This was caused by a number of factors: loss of contact between the insurance companies and the policyholders or their heirs, the computerization problem, and poor reporting over the years, as well as policyholders who neglected to monitor their assets.

But there is another cause that makes it difficult for the insured to track their assets, and it stems from supervisor of insurance regulations. If a policyholder leaves a place of employment and ceases to make deposits in an executive insurance policy, making deposits with a new company via his new employer, the supervisor's instructions do not allow him to withdraw the accrued compensation from the old policy. He can redeem the funds and pay 35 percent tax, so many avoid the tax payment and leave the monies in place until their retirement. The fine is because the treasury grants tax benefits to those who save for retirement, so those who withdraw the funds early are no longer eligible.

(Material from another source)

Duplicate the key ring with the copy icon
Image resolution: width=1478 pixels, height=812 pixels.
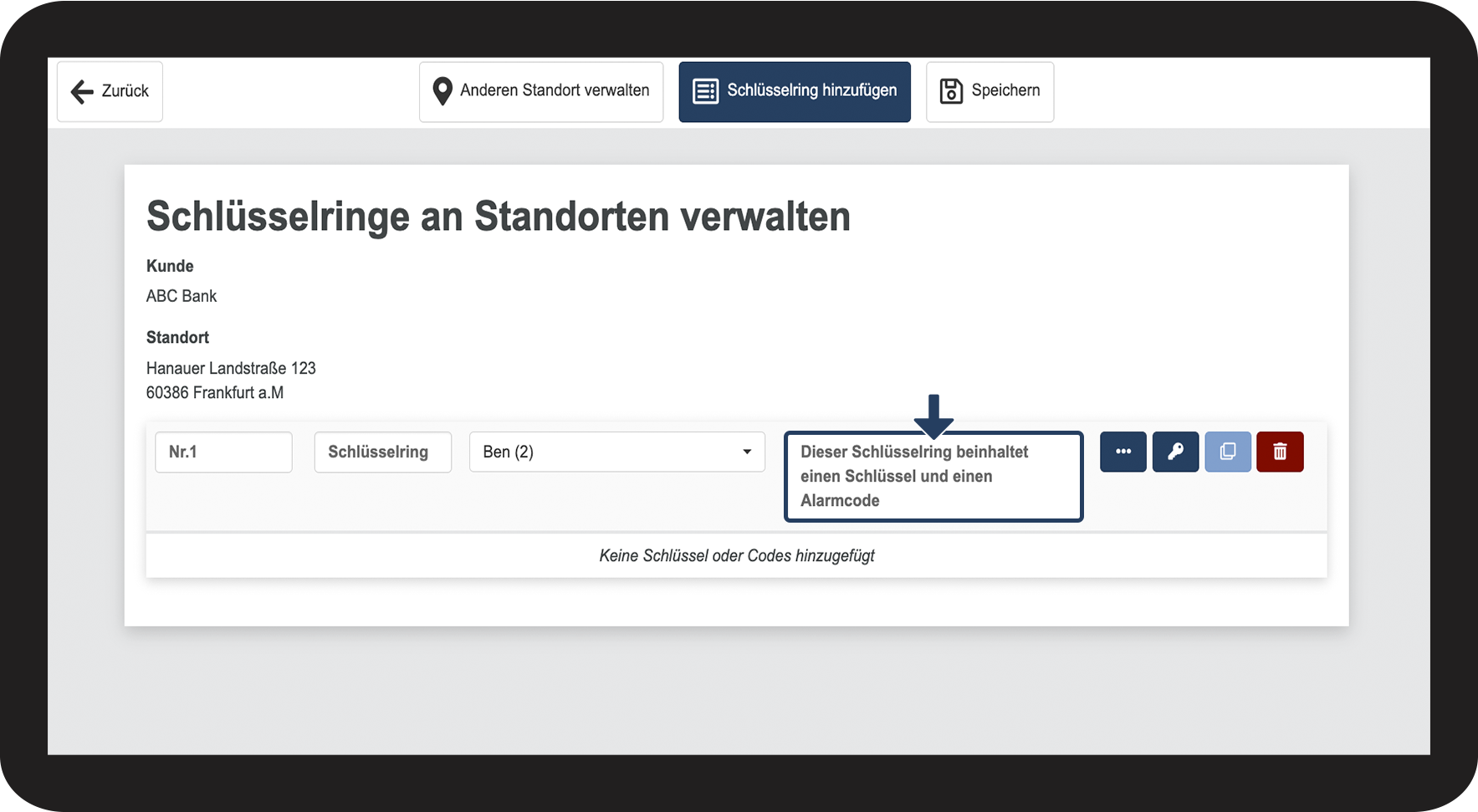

We can now guess what will happen to the monies accrued by young workers in their first or second jobs. In most cases, it is a few thousand or maybe tens of thousands of shekels - peanuts in comparison to the total compensation saved throughout an average person's career. As a result, many policyholders forget these old, small funds. In many cases, the insurance companies and agents benefit as the money stays in the company coffers and the agent keeps getting commissions on it.

There is logic in collecting tax on early policy withdrawal, but the present system may mean that savers who agree to leave their funds with a company until retirement lose the cash, due to poor reporting, loss of contact with the company or agent, or just plain old neglect.

The proper way to solve the problem is to allow the insured to centralize all their pension payment funds in a single active insurance policy and simplify the transition from policy to policy.

The option does exist today, but the transition involves paying fines, lower withdrawal values, and various human obstacles in the form of the insurance agents who are not about to help the policyholder leave and take his commission-value with him. In order to finish what Ben Chelouche started, an organized procedure must be created to transfer monies in an orderly fashion from company to company, with no tax and no fine.